Arne Bøyum was unmarried. Co-workers and colleagues describe a happy and smiling but at the same time quiet person. He appeared in the media but was not very interested in drawing attention to himself.

“Those of us who knew him privately, perceived him as a versatile and sociable person. He was an athlete and mountaineer and hiked long trips both in Jotunheimen and at home in Voss. He was also a gracious host who would entertain at his home and serve genuine Voss cuisine. He preferred to serve smoked pinnekjøtt (mutton ribs). Good stories were also offered and he would often take out his accordion or sing accompanied by the piano”.

From the eulogies of Arne Bøyum by three colleagues in March 2019.

Still a good alternative

Today, Bøyum’s method has more or less been replaced by newer methods.

Nowadays, blood cells are separated using immunomagnetic plastic beads or by way of automatic techniques using laser technology. The materials are both analysed and separated at dizzying speeds.

However, his methods nevertheless offer a good alternative to more complex techniques. It is also possible to combine the methods. This was something to which Arne Bøyum contributed over many years. In the field of stem cell research, he was one of the pioneers in the 1960s and 70s. He made important discoveries together with his colleagues, long before stem cells became a ubiquitous term.

Bøyum sammen med Eugene Eli Garfield
Arne Bøyum was given his own seminar at the Oslo Military Society when he turned 70. In attendance was, among others, Eugene Eli Garfield. He was the founder of both the magazine The Scientist and Science Citation Index, the world-leading journal in science and technology.
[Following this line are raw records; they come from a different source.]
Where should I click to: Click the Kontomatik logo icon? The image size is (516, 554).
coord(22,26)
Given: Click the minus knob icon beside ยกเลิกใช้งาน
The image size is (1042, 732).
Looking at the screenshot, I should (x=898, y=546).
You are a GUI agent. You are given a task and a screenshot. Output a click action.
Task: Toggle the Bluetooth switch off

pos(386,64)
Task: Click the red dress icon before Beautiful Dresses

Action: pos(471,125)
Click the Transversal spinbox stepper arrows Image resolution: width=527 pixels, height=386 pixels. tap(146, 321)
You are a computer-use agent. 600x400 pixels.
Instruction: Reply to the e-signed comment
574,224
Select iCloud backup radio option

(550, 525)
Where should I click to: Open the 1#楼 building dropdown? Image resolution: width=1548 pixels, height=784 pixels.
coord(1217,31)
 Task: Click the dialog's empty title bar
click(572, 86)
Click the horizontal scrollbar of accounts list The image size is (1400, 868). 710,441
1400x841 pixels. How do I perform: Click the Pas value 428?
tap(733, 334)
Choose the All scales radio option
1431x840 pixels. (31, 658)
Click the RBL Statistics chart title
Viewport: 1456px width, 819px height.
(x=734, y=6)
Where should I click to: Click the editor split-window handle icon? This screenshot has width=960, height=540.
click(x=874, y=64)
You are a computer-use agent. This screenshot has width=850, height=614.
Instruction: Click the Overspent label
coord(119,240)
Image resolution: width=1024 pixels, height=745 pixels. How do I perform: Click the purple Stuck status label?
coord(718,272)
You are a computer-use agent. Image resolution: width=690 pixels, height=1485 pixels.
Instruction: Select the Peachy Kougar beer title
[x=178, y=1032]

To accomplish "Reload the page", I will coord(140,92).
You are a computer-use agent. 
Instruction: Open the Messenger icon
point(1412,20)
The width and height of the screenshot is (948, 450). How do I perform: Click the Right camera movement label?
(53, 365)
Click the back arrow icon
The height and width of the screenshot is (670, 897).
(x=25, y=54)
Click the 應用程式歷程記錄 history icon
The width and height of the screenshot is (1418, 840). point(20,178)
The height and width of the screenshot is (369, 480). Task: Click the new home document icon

In addition to the fact that ‘Bøyum’s method’ made him Norway’s most cited researcher, his research resulted in five other ‘citation classics’ that many became familiar with round the world.

Norwegian researchers participating in international congresses have often experienced someone approaching them and asking: “Are you Norwegian? Do you know Dr Bøyum?”

Colleague Per Kristian Opstad explains:

“Arne did not take himself very seriously. He would often arrive at the congress hall with his shirt untucked. Once, when he was invited to speak at a congress in Moscow, he entered and found a seat. The Russian next to him extended his hand to greet him. When Arne introduced himself, the Russian stood up, bowed and said: ‘Oh Jesus, I am honoured to sit beside you’”.

Bøyum’s wealth

Reklame for Bøyums metode i medisinsk tidsskrift
Advertisement for Bøyum's method.

Was there any basis for the question “He must be very rich”? 

The method did not make Bøyum rich in financial terms. That said, he was paid consulting fees from Nycomed for a few years. The company also used him in advertisements for the separation liquid that had formed the basis for the method and which had now become a major sale item.

However, his fees probably could not compare with the hundreds of thousands of litres of liquid the company could produce and sell each year.

The success can be measured in a different way. To the extent that one wants one's work to be impactful, there is no doubt: Arne Bøyum’s method garnered more attention than most researchers could dream of.